Good thing I’m not cynical, eh?

But I digress. Jack’s birthday is TODAY (thank you, on behalf of Jack) and we are going to visit Williamsburg this weekend in celebration. (Yes, the next blog will be about our impressions of the place, since we’ve never been before.)

The point is, it really doesn’t matter where we go or what we do; the fact that we’re doing it outside the bookstore for a week is its own holiday. Don’t get the wrong impression. We LOVE LOVE LOVE being bookslingers. We love our work, our community, and our lifestyle.

But a change is as good as a rest, and we’re loving the days in DC. It’s a great place to visit (although, yes, the cliche is true – living here, not so much.)

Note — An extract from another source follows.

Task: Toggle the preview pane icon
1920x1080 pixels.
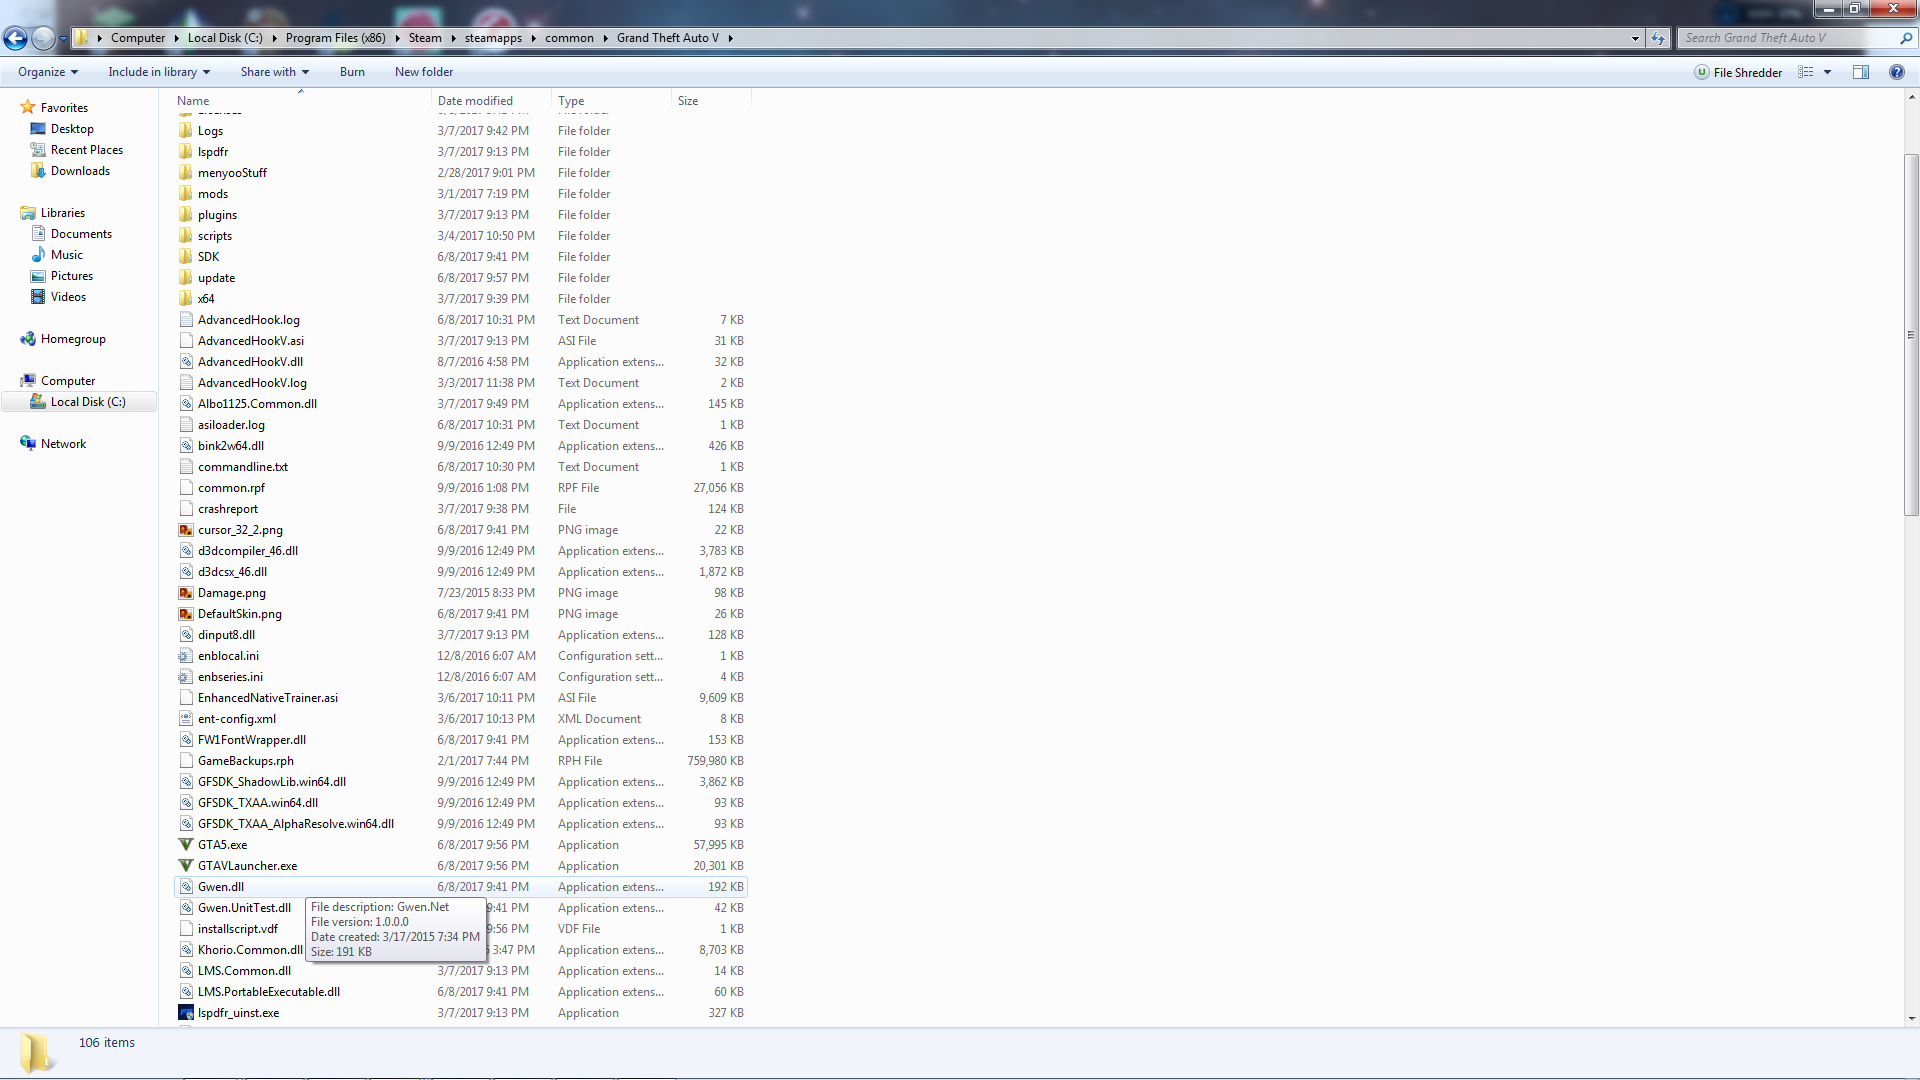Action: pyautogui.click(x=1860, y=72)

There is an odd element to being out of the shop, though. Without getting TOO personal – this is a family-friendly blog – usually when I feel something moving in the bed, I assume it’s a cat, be it foster or staff. That’s never true in a hotel room.

That’s the full moon, top right. We’ve been having such busy days, I keep forgetting to take photos!

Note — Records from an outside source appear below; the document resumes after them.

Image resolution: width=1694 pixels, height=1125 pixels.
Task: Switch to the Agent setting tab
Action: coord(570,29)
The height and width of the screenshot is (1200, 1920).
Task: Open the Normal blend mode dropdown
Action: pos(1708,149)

The Monday Book – A YEAR IN THE MERDE by Stephen Clarke

Jack offers the Monday Book review this week!

I’m not sure which used book store we bought this in but I’m sure glad we did!

Stephen Clarke’s hero, Paul West, is an Englishman working on contract in Paris for a company planning to open a chain of tea-rooms in France. The interlingual puns and description of the absurd cultural clashes are hilarious.

I admit to being an enormous Francophile myself, having toured there many times with my old buddies in ‘Heritage’ and would cheerfully live there if necessary with no difficulty. But Paris is another thing – in many ways it is just like any other enormous city! So my preference would be the rural South.

The parts of Clarke’s book that depict him trying to speak French while his employers try to use English are hysterical, full of the verbal equivalent of slapstick.

Having said that, I once hitch-hiked from Scotland to Paris with a friend (back when hitch-hiking was still legal). We camped in the Bois de Boulogne and enjoyed breakfasts of paine chocolat and enormous bowls of coffee in sidewalk cafes.

Getting back to the book – I am a big fan of Peter Mayle and his series of books about an Englishman in France. Clarke takes things into another dimension and mixes corporate mischief, questionable morals, advice for tourists and a mischievous take on French chauvinism into a very worthy addition to the genre created by Mayle.I heartily recommend it to anyone who has visited, or is planning to visit Paris.

If I were a Parisian and read this book, I’d find it funny. If I were a Frenchman, I just might be insulted. This is a cheeky, irreverent look at a city people are used to treating with dignity; Clarke dances on thin ice and stops just short of blowing a rude gesture at the French.